Prison and probation officers are in no doubt about the injustice of IPPs. The Prison Officers Association has highlighted the pressure on their members of dealing with the 'hopelessness’ of IPP prisoners, while the National Association of Probation Officers points out they 'generally tend to suffer from personality disorders, anxiety and depression and other mental-health issues at a higher rate than others in the prison system’. Both unions fully support a mass resentencing exercise.
Parliament is set to debate IPPs again on Tuesday 12 March, when peers scrutinise a raft of amendments, including a repeat of Sir Bob’s resentencing proposal to be moved by Baroness Fox. All eyes will be on Labour and whether the party’s position has changed since shadow minister Kevin Brennan raised concerns in the Commons last year that, 'given the impact of the government’s effective destruction of the criminal justice system, we lack the infrastructure and resources to keep the public safe should [resentencing] be implemented immediately’.

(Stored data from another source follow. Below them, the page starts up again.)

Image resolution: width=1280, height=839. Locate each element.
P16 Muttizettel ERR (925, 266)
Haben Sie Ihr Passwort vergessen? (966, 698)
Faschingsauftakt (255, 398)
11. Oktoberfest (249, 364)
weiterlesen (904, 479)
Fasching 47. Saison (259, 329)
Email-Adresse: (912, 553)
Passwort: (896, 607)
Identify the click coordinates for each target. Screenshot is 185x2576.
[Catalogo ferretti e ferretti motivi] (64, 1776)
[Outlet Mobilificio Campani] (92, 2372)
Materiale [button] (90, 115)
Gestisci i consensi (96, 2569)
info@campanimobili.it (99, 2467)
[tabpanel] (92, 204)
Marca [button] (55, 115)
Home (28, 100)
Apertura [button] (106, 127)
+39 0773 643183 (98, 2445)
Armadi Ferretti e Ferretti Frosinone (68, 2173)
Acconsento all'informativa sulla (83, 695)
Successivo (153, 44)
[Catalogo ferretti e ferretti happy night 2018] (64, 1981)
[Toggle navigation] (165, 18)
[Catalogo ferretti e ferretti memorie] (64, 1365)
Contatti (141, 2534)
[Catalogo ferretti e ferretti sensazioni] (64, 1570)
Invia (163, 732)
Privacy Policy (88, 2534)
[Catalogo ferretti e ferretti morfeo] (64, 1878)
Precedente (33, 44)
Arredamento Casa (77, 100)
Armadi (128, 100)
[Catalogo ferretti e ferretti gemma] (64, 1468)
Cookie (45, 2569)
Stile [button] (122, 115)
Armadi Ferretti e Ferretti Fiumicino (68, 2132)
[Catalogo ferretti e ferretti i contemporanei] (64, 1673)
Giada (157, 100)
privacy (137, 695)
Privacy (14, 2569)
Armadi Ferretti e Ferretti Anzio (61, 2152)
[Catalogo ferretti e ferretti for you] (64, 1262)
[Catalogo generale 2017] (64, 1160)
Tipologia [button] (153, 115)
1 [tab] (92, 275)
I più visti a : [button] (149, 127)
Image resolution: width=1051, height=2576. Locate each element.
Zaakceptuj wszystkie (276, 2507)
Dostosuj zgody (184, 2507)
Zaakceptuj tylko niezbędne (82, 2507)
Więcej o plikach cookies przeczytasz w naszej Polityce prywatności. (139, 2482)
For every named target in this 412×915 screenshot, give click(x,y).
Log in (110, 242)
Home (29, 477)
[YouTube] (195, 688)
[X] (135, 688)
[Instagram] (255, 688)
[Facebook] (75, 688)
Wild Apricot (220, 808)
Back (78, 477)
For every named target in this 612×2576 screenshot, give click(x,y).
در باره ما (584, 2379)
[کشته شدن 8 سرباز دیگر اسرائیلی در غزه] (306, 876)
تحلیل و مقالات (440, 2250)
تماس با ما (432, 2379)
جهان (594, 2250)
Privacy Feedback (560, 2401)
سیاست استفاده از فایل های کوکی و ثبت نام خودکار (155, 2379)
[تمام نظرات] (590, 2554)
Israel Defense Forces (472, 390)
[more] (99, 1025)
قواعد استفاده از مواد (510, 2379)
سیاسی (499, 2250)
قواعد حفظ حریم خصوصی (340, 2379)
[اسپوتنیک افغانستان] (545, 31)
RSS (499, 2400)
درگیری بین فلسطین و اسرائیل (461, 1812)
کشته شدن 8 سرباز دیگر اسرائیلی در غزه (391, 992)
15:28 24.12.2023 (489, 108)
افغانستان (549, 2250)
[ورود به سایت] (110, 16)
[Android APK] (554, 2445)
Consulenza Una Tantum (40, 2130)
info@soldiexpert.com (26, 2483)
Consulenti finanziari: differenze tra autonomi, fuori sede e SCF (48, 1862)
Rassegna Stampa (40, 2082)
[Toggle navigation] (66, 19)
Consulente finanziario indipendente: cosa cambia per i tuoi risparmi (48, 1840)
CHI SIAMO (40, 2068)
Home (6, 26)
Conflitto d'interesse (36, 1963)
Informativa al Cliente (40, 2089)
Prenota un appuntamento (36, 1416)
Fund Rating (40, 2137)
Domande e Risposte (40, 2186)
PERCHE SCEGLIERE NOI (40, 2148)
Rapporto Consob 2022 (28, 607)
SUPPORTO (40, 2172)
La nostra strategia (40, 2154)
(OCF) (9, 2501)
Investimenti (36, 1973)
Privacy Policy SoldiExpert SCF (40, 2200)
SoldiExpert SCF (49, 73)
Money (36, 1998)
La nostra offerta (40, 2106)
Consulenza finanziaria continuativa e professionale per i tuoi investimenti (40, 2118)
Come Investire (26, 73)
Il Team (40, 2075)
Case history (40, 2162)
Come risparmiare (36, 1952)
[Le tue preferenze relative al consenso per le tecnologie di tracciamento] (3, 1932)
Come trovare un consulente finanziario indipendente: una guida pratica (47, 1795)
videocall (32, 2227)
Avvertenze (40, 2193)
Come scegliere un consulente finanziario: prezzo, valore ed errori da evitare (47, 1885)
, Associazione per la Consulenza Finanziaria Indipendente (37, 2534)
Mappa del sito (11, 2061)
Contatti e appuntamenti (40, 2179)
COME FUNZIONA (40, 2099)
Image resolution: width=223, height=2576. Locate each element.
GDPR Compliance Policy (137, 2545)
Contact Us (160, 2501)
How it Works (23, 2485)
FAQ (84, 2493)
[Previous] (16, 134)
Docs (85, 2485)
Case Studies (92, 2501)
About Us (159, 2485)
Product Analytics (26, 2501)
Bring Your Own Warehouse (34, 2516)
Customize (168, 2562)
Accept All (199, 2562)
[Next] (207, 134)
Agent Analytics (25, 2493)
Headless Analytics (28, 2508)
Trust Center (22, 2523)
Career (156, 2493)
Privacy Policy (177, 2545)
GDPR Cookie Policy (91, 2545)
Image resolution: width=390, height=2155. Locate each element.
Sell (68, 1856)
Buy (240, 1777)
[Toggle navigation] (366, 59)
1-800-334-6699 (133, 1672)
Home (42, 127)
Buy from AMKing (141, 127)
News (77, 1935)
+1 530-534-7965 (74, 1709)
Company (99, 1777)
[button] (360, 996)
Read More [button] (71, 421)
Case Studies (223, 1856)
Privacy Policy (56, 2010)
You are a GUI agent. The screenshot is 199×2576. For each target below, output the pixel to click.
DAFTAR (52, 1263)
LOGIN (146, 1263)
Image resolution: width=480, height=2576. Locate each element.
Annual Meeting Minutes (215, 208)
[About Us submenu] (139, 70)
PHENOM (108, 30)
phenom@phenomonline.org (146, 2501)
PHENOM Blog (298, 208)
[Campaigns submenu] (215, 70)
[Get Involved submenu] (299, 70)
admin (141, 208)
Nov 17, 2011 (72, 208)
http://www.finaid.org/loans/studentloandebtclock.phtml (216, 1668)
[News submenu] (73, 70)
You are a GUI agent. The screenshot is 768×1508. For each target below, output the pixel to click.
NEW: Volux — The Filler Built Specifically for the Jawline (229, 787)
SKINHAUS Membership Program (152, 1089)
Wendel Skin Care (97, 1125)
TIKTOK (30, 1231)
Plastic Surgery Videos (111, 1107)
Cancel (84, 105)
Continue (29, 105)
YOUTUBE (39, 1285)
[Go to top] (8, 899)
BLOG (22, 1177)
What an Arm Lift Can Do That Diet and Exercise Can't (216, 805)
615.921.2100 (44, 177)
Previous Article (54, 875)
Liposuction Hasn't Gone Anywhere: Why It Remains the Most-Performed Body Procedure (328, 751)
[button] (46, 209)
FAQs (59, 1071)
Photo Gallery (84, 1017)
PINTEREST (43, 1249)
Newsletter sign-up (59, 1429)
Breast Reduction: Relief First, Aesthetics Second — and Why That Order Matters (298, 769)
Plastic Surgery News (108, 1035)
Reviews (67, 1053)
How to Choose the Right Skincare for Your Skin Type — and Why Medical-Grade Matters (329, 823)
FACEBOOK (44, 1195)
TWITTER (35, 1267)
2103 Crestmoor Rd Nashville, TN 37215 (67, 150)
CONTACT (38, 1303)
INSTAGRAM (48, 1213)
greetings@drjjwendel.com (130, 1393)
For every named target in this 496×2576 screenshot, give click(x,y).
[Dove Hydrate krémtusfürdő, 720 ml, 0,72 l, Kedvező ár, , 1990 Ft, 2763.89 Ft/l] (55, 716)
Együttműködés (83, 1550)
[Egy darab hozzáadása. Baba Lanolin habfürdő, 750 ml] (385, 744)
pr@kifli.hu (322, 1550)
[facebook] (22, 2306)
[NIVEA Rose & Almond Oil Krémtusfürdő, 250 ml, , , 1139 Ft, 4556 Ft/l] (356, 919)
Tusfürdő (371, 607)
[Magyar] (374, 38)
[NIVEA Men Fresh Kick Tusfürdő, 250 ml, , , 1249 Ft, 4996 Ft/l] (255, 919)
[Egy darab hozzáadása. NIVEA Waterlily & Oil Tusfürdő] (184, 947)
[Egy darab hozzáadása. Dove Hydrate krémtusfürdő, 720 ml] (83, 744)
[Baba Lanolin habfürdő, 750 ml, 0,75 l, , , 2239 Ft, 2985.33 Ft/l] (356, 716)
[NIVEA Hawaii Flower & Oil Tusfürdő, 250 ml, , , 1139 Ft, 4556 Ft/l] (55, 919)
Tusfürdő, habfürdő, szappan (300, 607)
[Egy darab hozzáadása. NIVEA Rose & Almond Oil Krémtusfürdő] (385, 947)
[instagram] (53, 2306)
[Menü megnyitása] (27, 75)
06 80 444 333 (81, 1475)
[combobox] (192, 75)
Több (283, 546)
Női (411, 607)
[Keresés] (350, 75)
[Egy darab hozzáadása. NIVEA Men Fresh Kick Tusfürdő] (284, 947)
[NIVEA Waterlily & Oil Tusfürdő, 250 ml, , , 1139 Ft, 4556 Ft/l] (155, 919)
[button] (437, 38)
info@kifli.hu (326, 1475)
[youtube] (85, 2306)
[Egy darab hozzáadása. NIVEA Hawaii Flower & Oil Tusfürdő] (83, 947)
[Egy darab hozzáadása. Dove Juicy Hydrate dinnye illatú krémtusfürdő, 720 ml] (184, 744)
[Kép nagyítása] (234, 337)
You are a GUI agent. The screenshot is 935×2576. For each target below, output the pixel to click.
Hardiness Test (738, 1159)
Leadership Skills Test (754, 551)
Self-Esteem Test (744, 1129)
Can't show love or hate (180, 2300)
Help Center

To address these concerns, Earl Attlee, the Conservative grandson of Labour’s great postwar prime minister, has tabled his own amendment to Baroness Fox’s, which seeks to delay the resentencing exercise until ministers are ‘satisfied that the Probation Service has the capacity and resources to protect the public’. The Attlee amendment also instructs the government to 'commission a thematic review by the Chief Inspector of Probation that considers the extent to which probation services have the capacity and resources to manage additional supervision as a result of resentencing’. Campaigners hope this compromise could unlock Labour resistance by making the Justice Committee’s proposal more palatable.
The secretary of state for justice, Alex Chalk, who himself has called IPPs a 'stain on the justice system’, rejects resentencing as too great a risk to the public. The justice minister in the house of Lords, Lord Bellamy, also cited public safety at the Bill’s Second Reading in December: ’The basic problem with the resentencing exercise is that you are raising expectations that people will be released. But the people we are dealing with have been found not to be safe to be released, so how are we going to tackle that?’
His Conservative colleague, Lord Moylan, who is currently leading the parliamentary fight against IPP injustice, hit back: 'The Prison Service releases, daily, people into the community who would be assessed as dangerous if the government had the option of retaining them in custody. That is because they have reached the end of a definitive sentence. It is a risk that we have learned to manage.’
Lord Moylan is absolutely correct, and he summed up the Government’s confusion and contradiction perfectly by pointing out: 'The minister made a great deal of the principle of public protection, but those are not the words over the door when he goes into his office. The words over the door say, “Ministry of Justice”.’
Peers now all need to stand up for justice (not to mention mercy), back resentencing, and put MPs on the spot when the Bill returns. And with the Government’s majority continuing to dwindle, it only takes a couple of dozen Tory rebels to win in the Commons and wipe away this stain of injustice for good.
Charley Allan provides the secretariat for the Justice Unions Parliamentary Group, which is supported by the Prison Officers Association, the National Association of Probation Officers, the PCS and UCU trade unions, and the Police Federation of England & Wales.